Svolta storica ai vertici del calcio italiano. Secondo quanto riferito da Etna Espresso, l'ex presidente del CONI, Giovanni Malagò, è stato eletto alla presidenza della FIGC, la Federazione Italiana Giuoco Calcio.
Malagò è stato eletto con il 68,58% dei voti espressi dall'Assemblea federale riunita a Roma. Un risultato che lo ha visto superare nettamente lo sfidante, Giancarlo Abete, nella corsa alla guida della federazione.
Con questa elezione, Malagò raccoglie l'eredità del dimissionario Gabriele Gravina. Il passaggio segna così un cambio al vertice della FIGC dopo le dimissioni del precedente presidente.

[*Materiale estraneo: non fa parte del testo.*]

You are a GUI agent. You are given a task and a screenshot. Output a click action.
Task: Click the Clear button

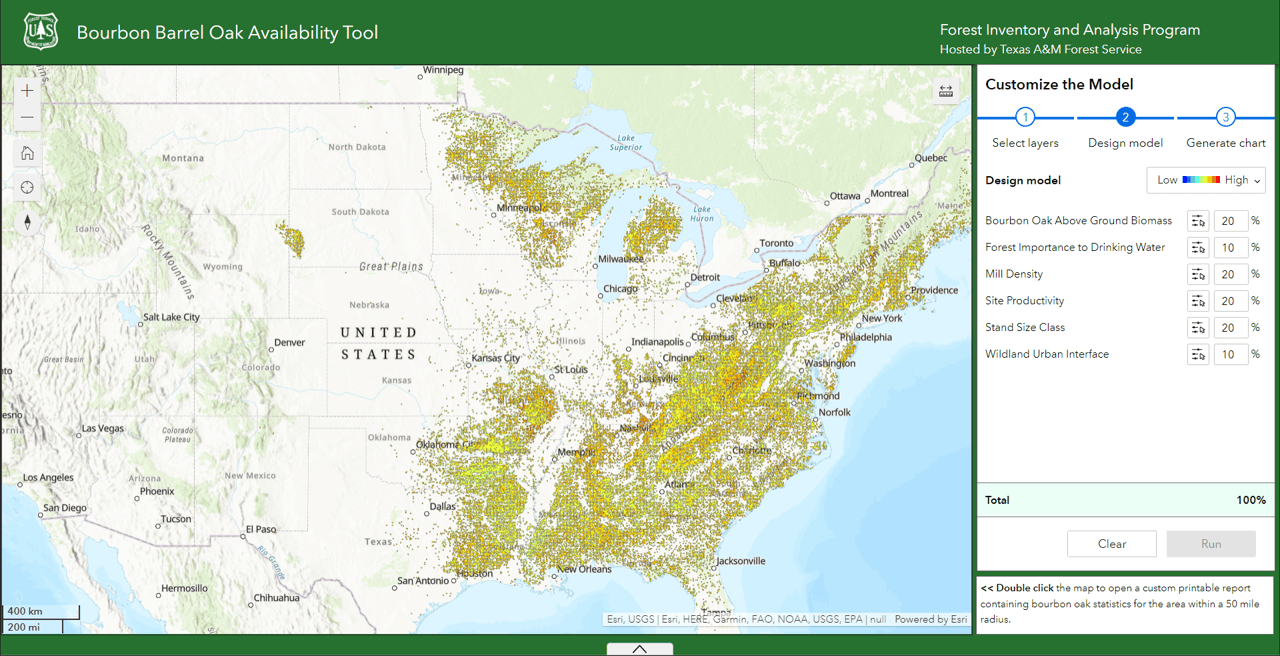click(x=1111, y=543)
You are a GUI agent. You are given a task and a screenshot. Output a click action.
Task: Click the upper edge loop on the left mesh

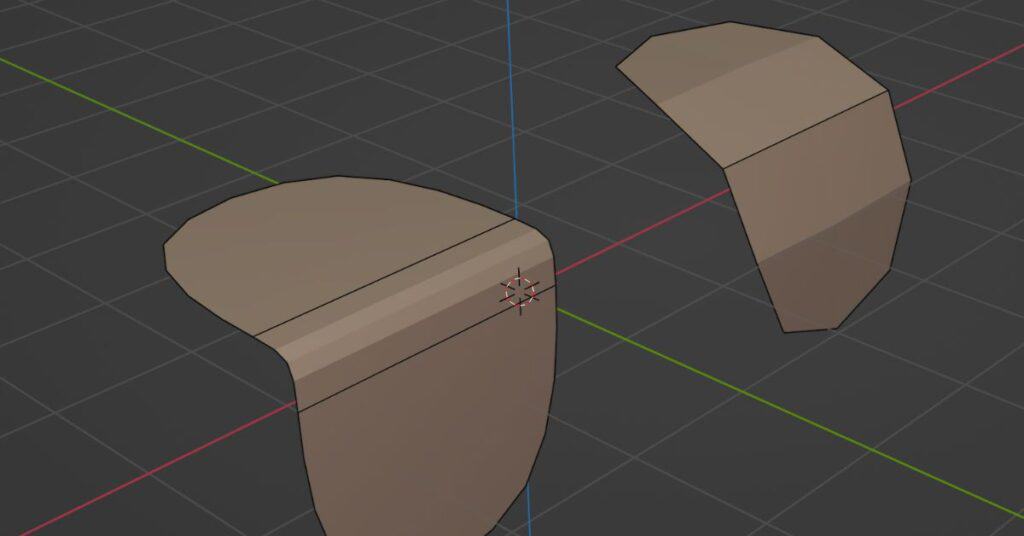pos(385,278)
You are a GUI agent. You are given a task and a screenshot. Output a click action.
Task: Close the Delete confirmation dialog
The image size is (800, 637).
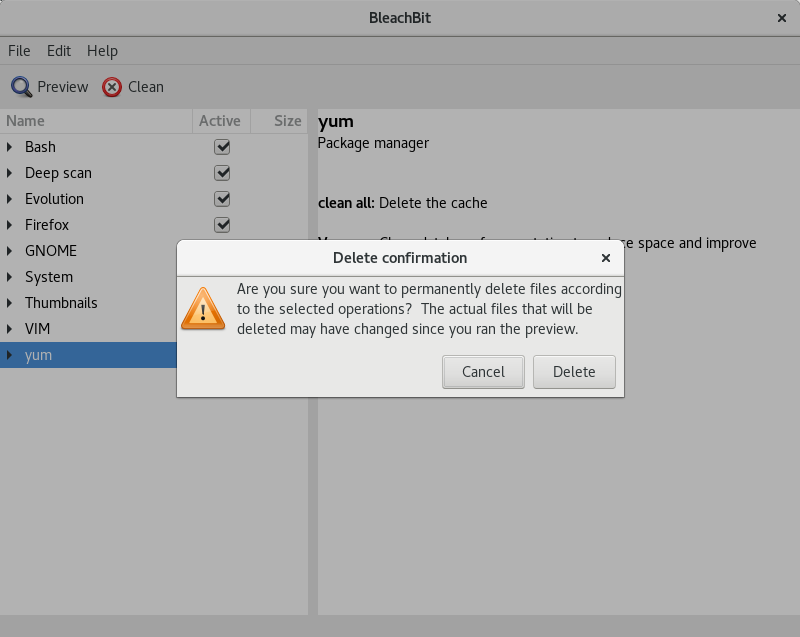click(x=606, y=258)
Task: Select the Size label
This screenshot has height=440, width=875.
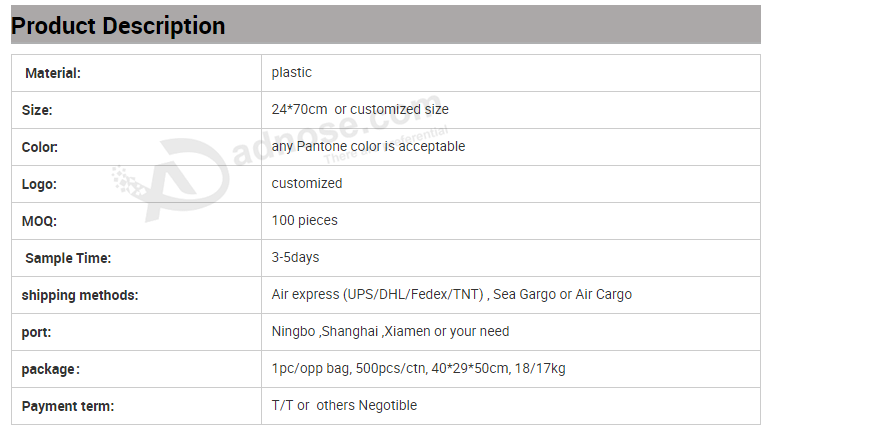Action: tap(37, 110)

Nel suo primo discorso programmatico, il neoeletto presidente ha espresso un profondo senso di responsabilità per l'incarico assunto. Da lì ha tracciato le linee guida del suo mandato alla guida del calcio italiano.
Tra le priorità indicate, Malagò ha posto l'adozione del modello societario tedesco e il rilancio strutturale dei centri federali giovanili. Si tratta di interventi rivolti all'organizzazione del sistema calcistico e alla sua base giovanile.
Il presidente ha inoltre richiamato la necessità di misure per evitare la perdita di giovani talenti nati in Italia. Il programma delineato accompagna così l'avvio del nuovo corso alla presidenza della FIGC.